I believe the LLVM blog post is in error. Loop vectorization commonly generates two versions of the loop: vectorized and scalar. The scalar loop is necessary to handle the case where the trip count isn't evenly divisible by the vectorization factor. Therefore, it's reasonable to disable these type of optimizations (e.g., vectorization, unrolling) when we're optimizing for size. It's also reasonable to disable these optimizations at -O0.

However, I also understand the argument being made by Chandler. Can you please create an LLVM patch the shows the loop unroll pass respects the equivalent -Os/-Oz/-O0 in LLVM IR?

I believe the first two are handled by checking Function::optForSize() and for the latter you can check the function for the optnone attribute.

I think the blog comment is right. The pragma should make the loop unroll even in /Os. I think it is essential to allow the user to optimize some specific loops even if he generally wants to optimize for size the rest of the code. I will add tests that show the behavior of the loop unroll pass when optnone or optsize are specified.
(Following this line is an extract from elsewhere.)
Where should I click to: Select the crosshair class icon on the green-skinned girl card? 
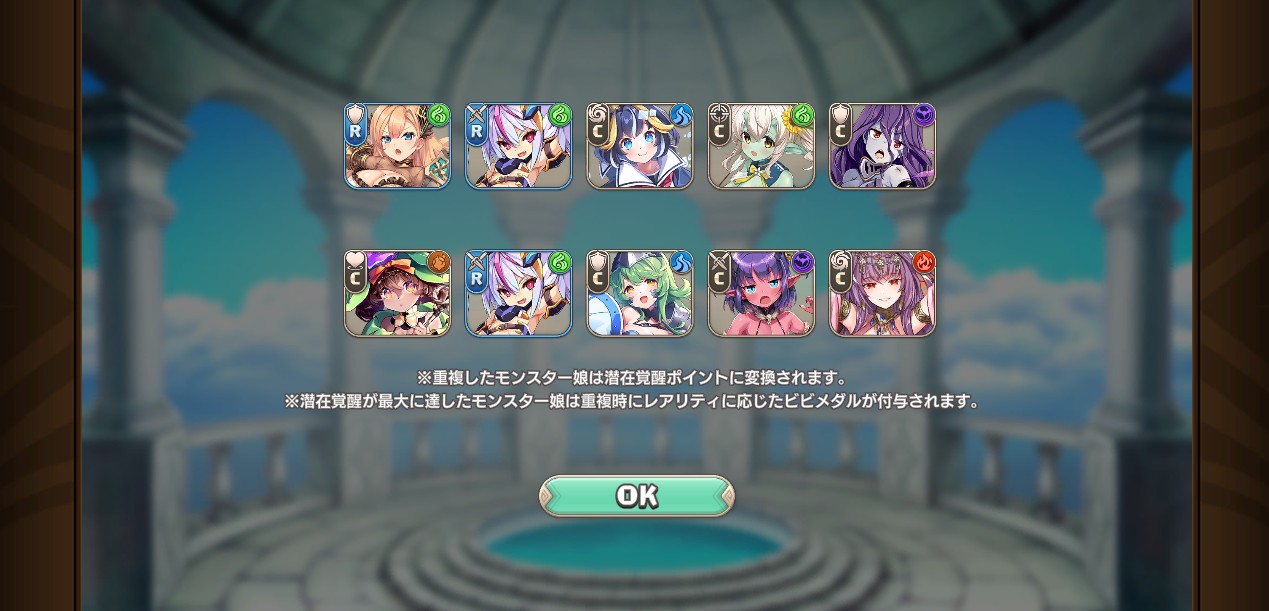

I think the blog comment is right. The pragma should make the loop unroll even in /Os. I think it is essential to allow the user to optimize some specific loops even if he generally wants to optimize for size the rest of the code. I will add tests that show the behavior of the loop unroll pass when optnone or optsize are specified.

You're correct. No more reviewing patches after my bedtime. :)
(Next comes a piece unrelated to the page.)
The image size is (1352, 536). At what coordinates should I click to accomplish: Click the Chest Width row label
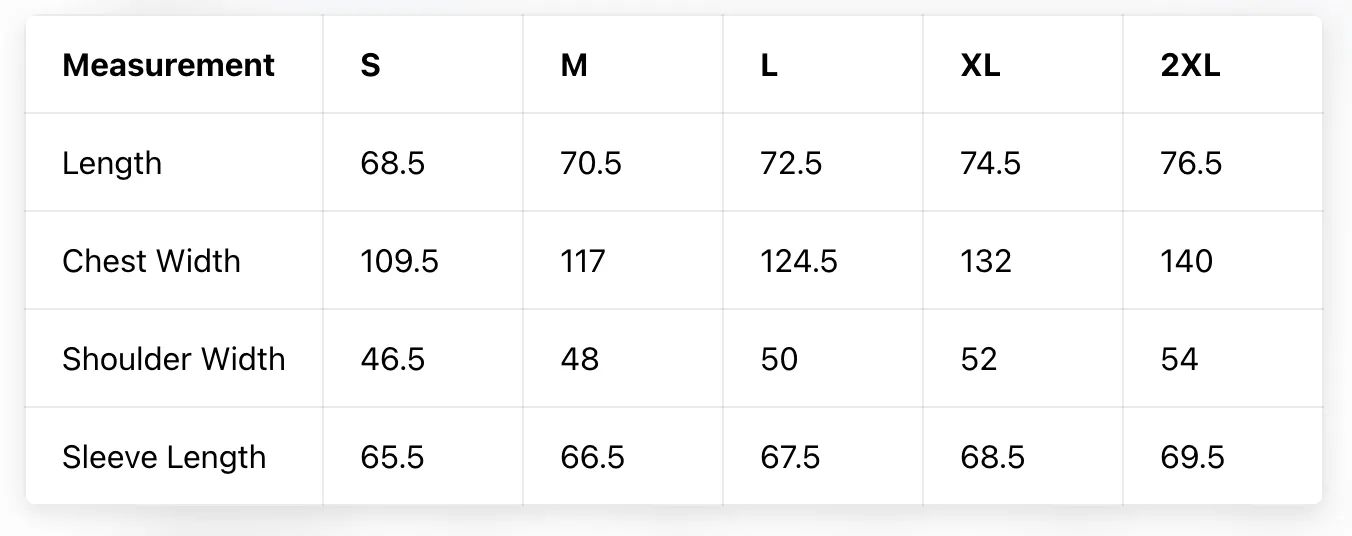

mamai updated this revision to Diff 56133.May 4 2016, 6:09 AM
mamai retitled this revision from Do not disable completely loop unroll according to optimization level. to Do not disable completely loop unroll when optimizing for size..
mamai updated this object.

Modified the patch not to affect /O1 optimization level.
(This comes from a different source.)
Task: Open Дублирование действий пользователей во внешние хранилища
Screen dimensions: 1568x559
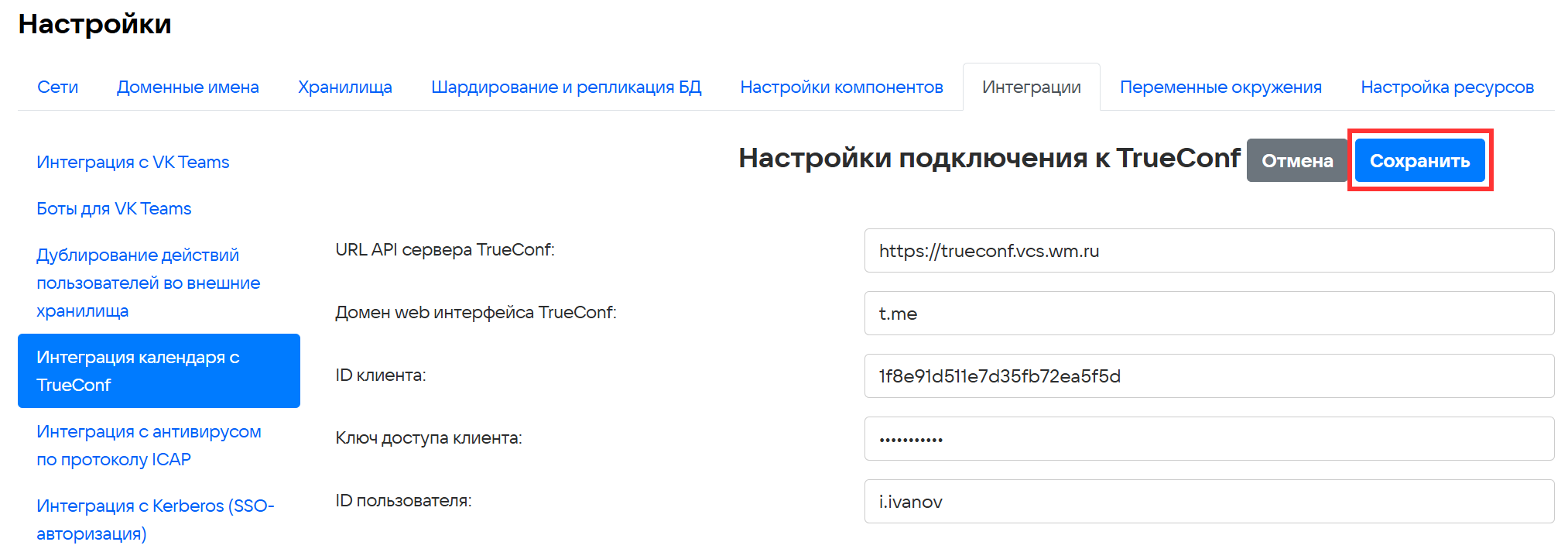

rnk accepted this revision.May 4 2016, 8:11 AM
rnk added a reviewer: rnk.
rnk added a subscriber: rnk.

lgtm

To be clear, loop unrolling just lowers its size threshold when -Os is on:

// Apply size attributes
if (L->getHeader()->getParent()->optForSize()) {
  UP.Threshold = UP.OptSizeThreshold;
  UP.PartialThreshold = UP.PartialOptSizeThreshold;
}

So this does more than enabling loop unrolling when pragmas are present. However, it that behavior is wrong then we should fix it in LLVM.

This revision is now accepted and ready to land.May 4 2016, 8:11 AM
This revision was automatically updated to reflect the committed changes.